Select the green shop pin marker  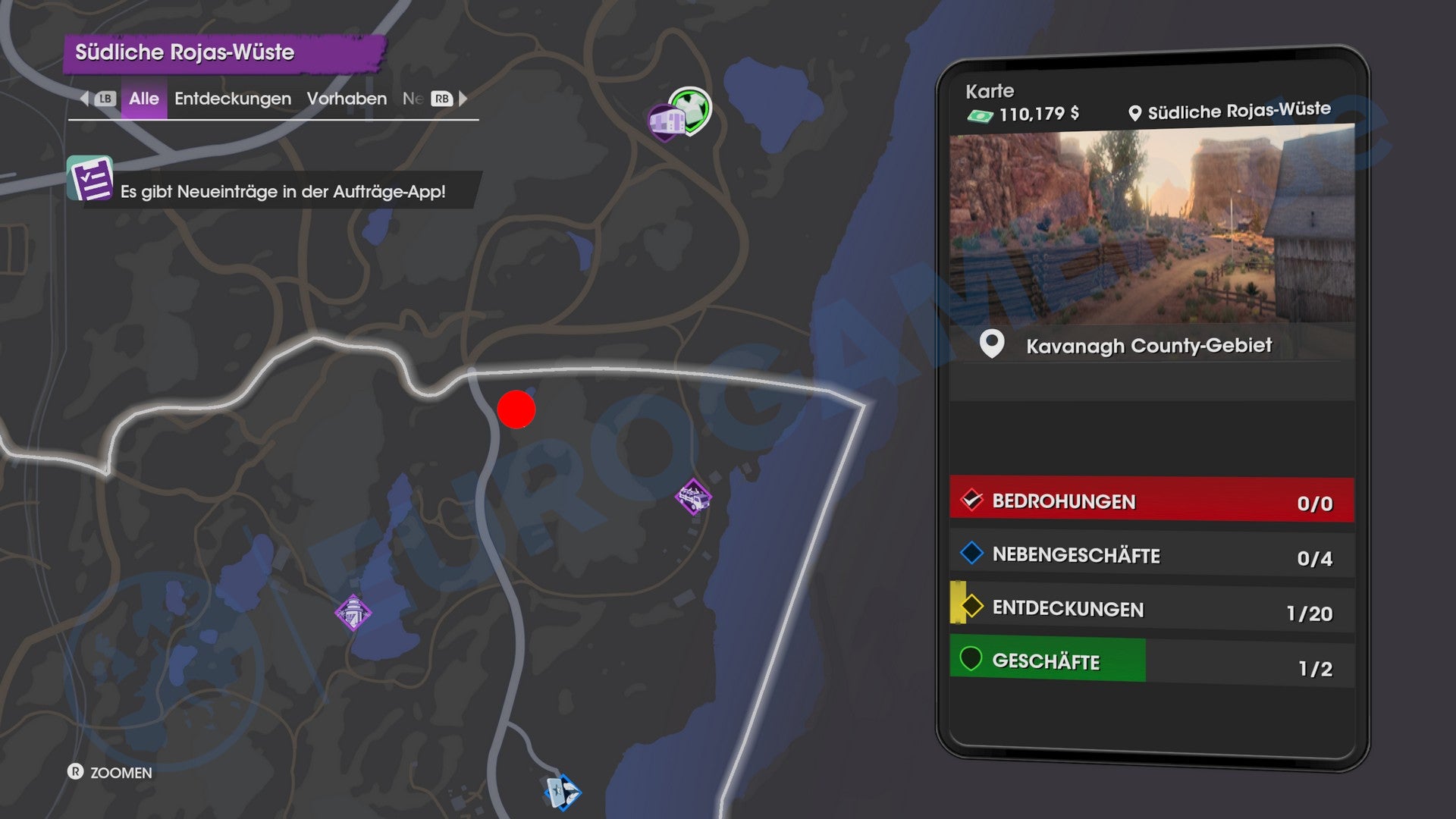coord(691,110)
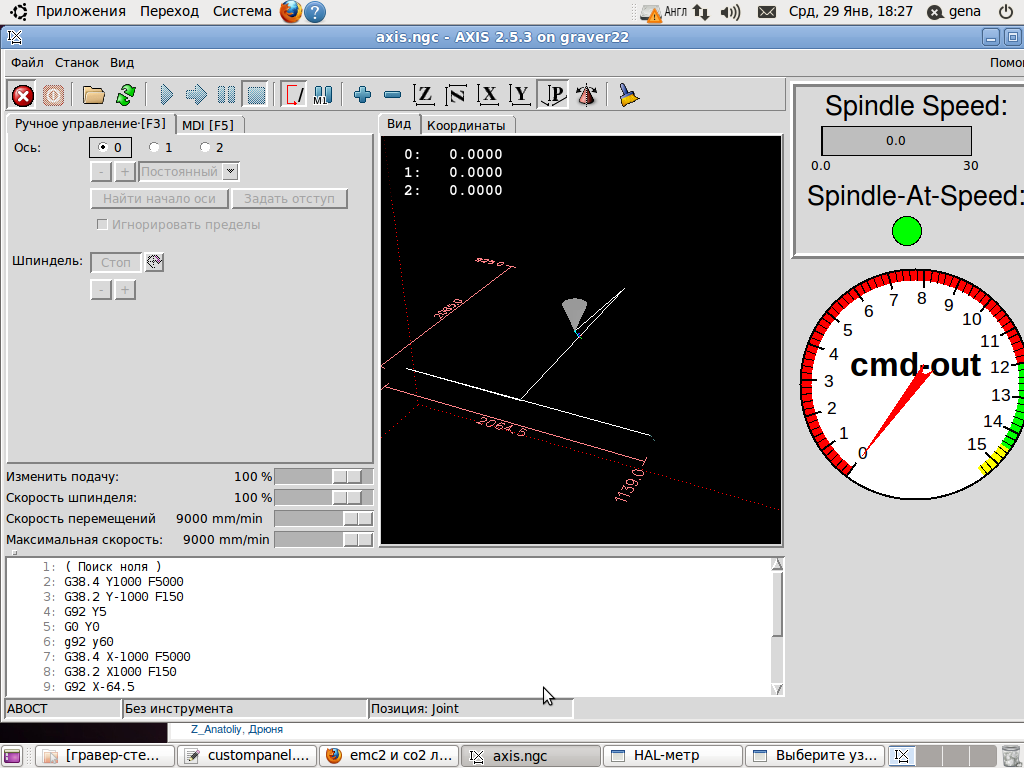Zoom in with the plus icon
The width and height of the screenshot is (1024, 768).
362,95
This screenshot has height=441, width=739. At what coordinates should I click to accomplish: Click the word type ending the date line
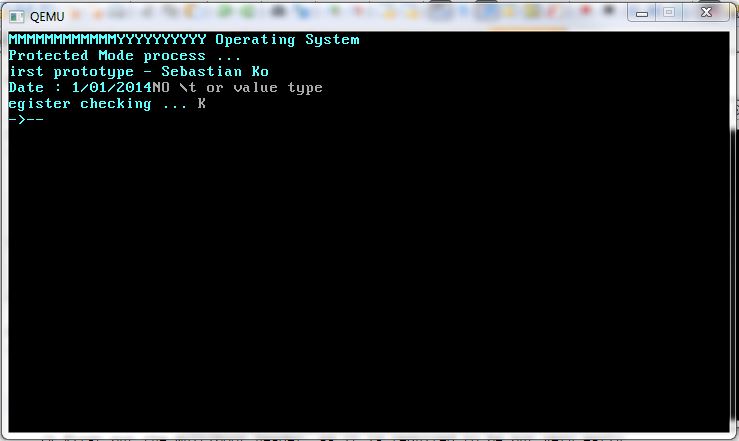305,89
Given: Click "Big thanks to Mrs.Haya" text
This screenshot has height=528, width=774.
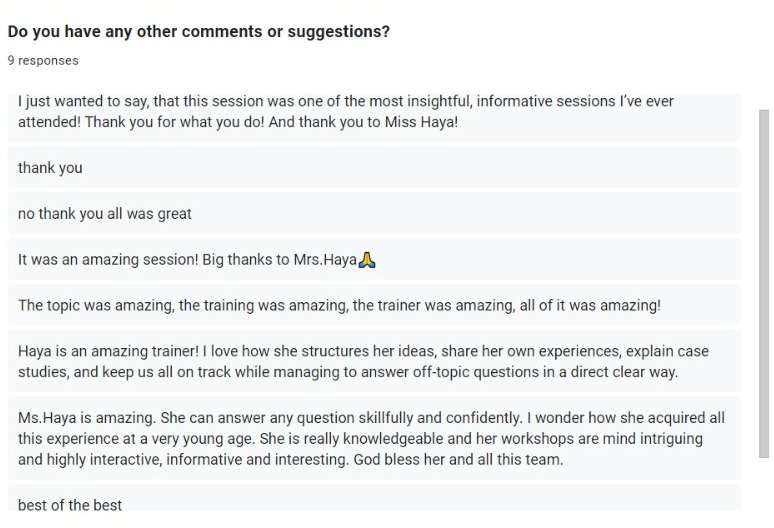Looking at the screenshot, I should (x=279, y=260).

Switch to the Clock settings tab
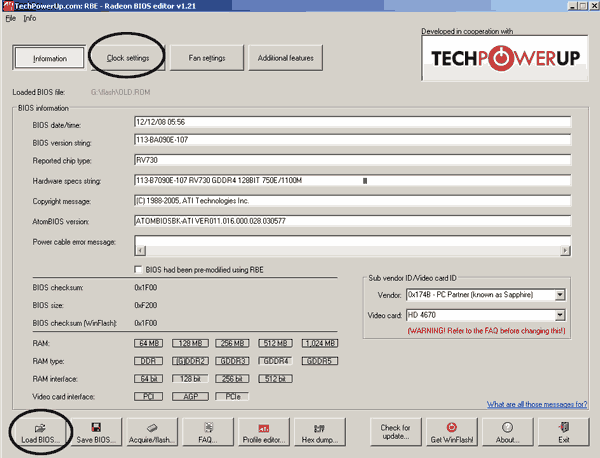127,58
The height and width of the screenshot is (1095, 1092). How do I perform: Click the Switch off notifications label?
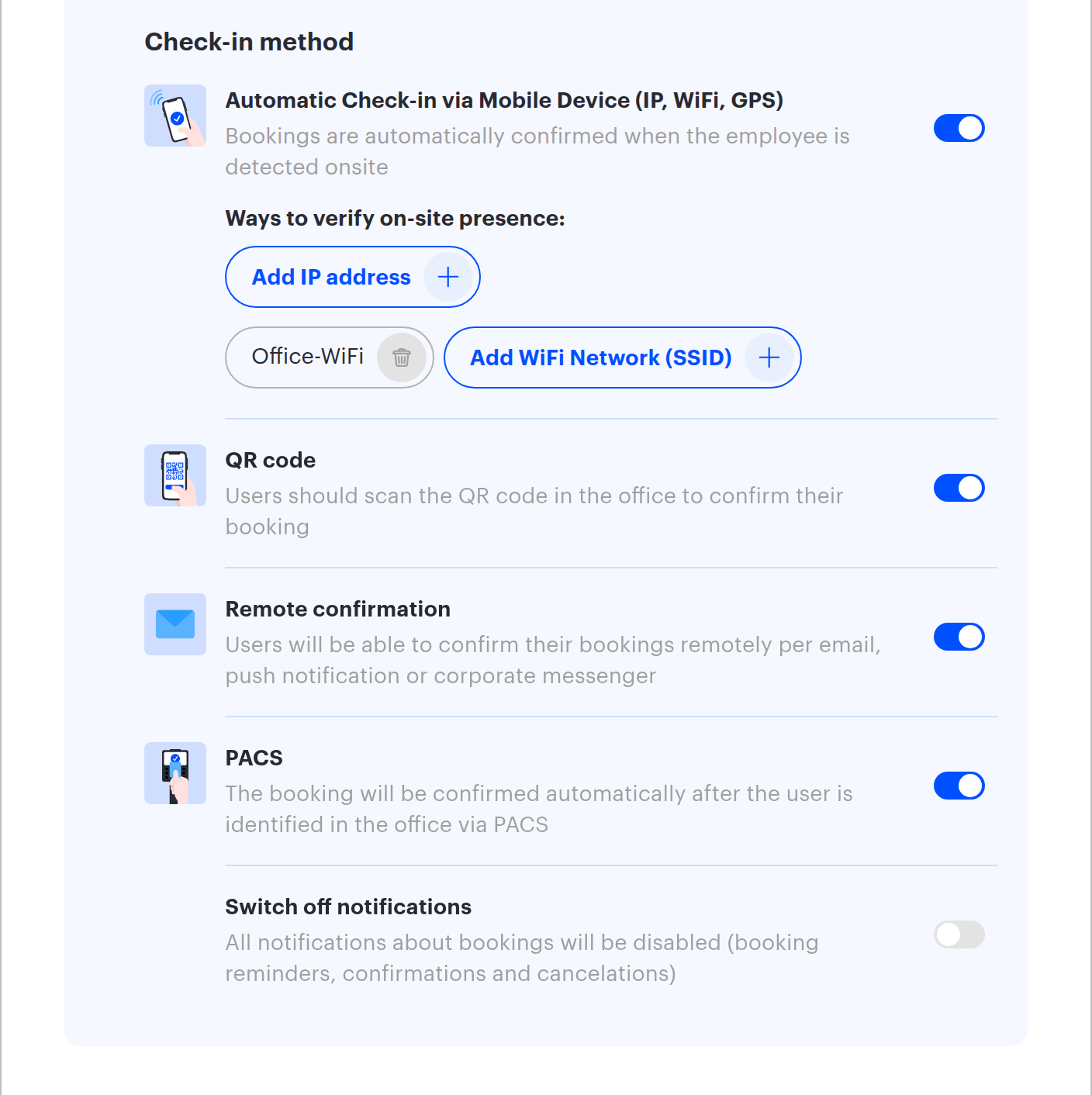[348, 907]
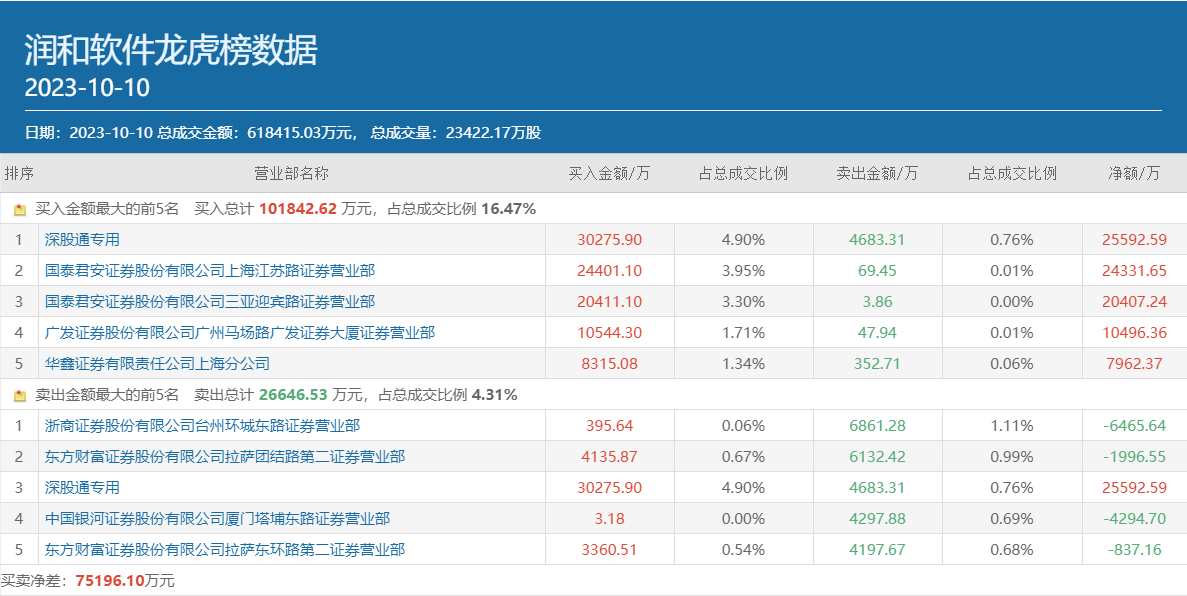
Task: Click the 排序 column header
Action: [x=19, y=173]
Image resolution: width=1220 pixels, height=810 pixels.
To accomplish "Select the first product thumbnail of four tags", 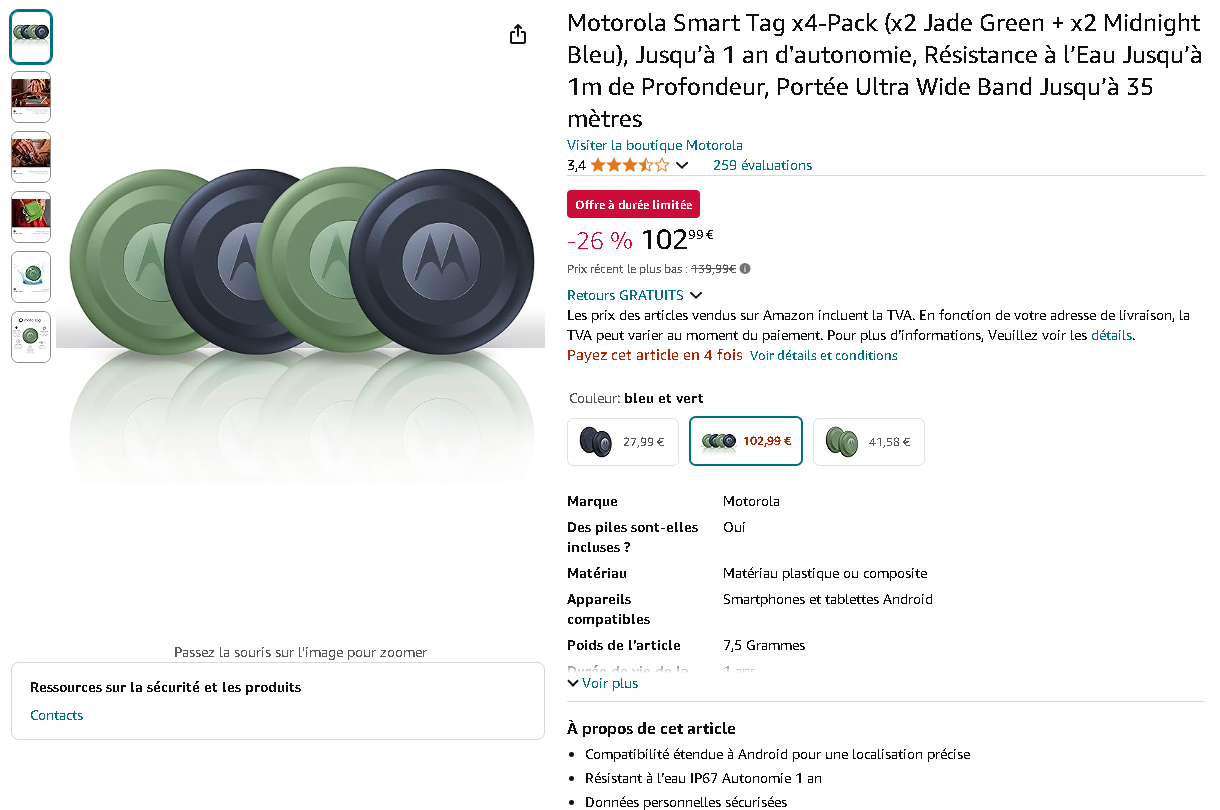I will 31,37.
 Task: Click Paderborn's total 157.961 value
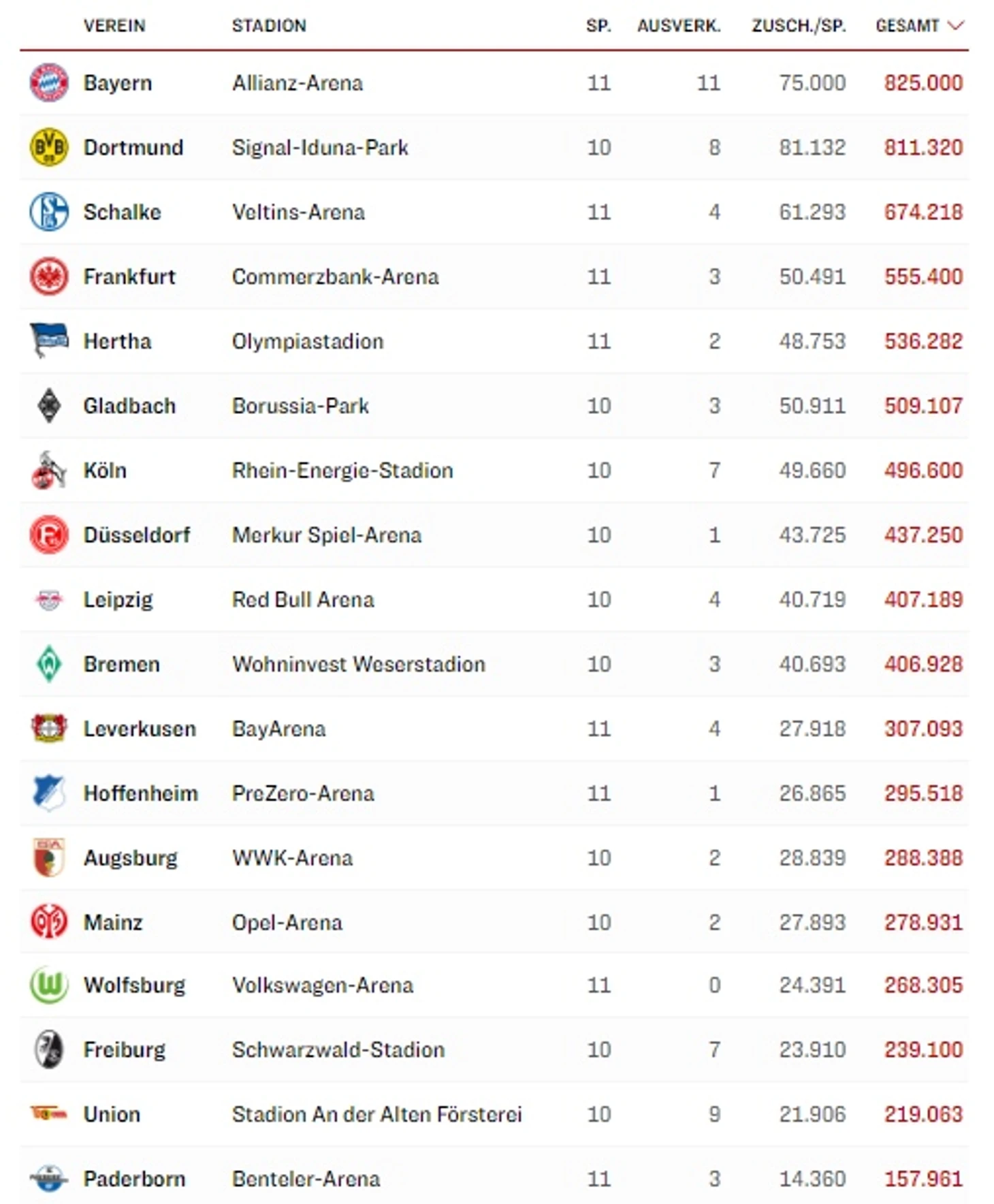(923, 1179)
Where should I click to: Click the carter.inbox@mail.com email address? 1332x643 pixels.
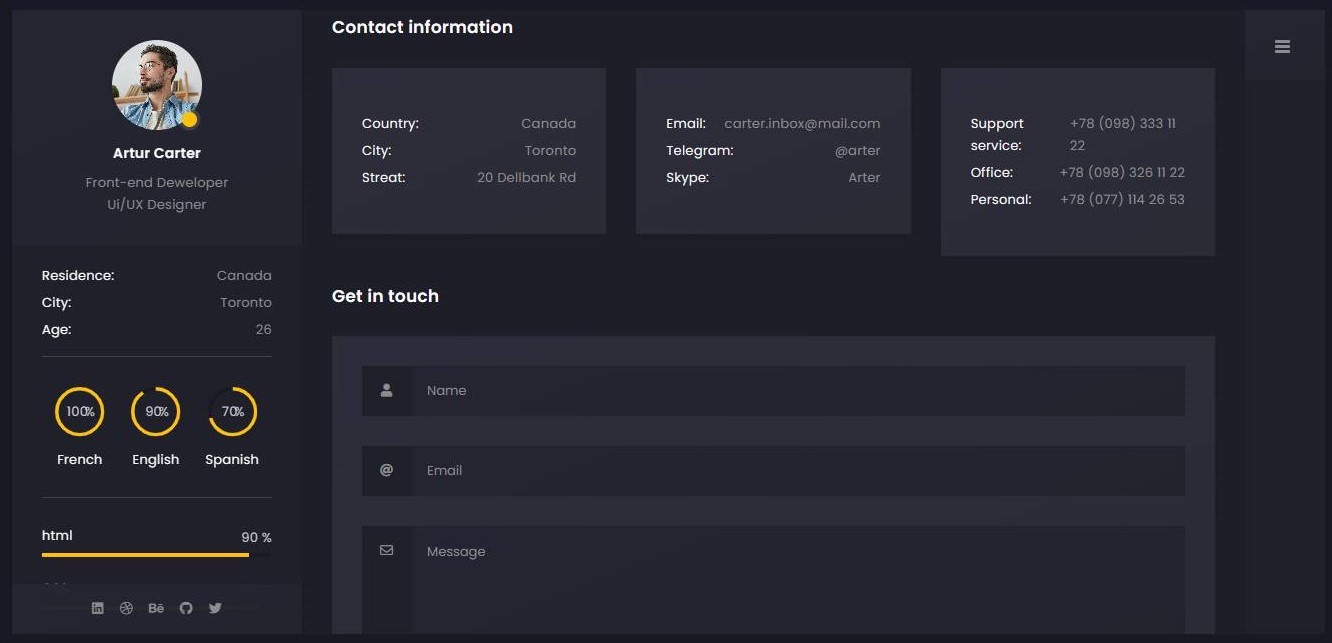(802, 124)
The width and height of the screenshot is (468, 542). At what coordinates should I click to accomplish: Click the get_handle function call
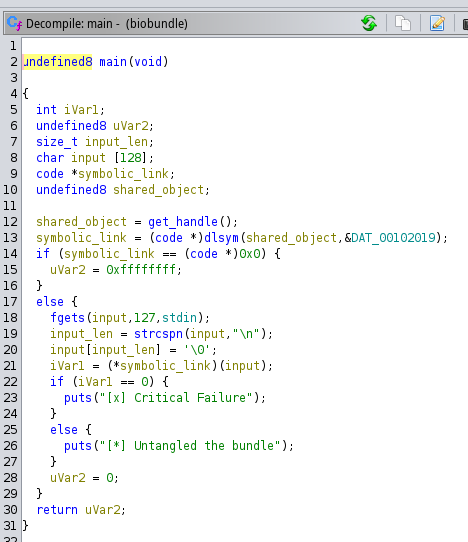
*****
■ **Exercise brief**: Omit all pictures, and repeat exactly the lines from the line containing "Where should I" through the end of the data.

■ **Response to the task**:
Where should I click to: Click the carter.inbox@mail.com email address? 1332x643 pixels.
(802, 124)
The width and height of the screenshot is (468, 542). At what coordinates should I click to accomplish: Click the get_handle function call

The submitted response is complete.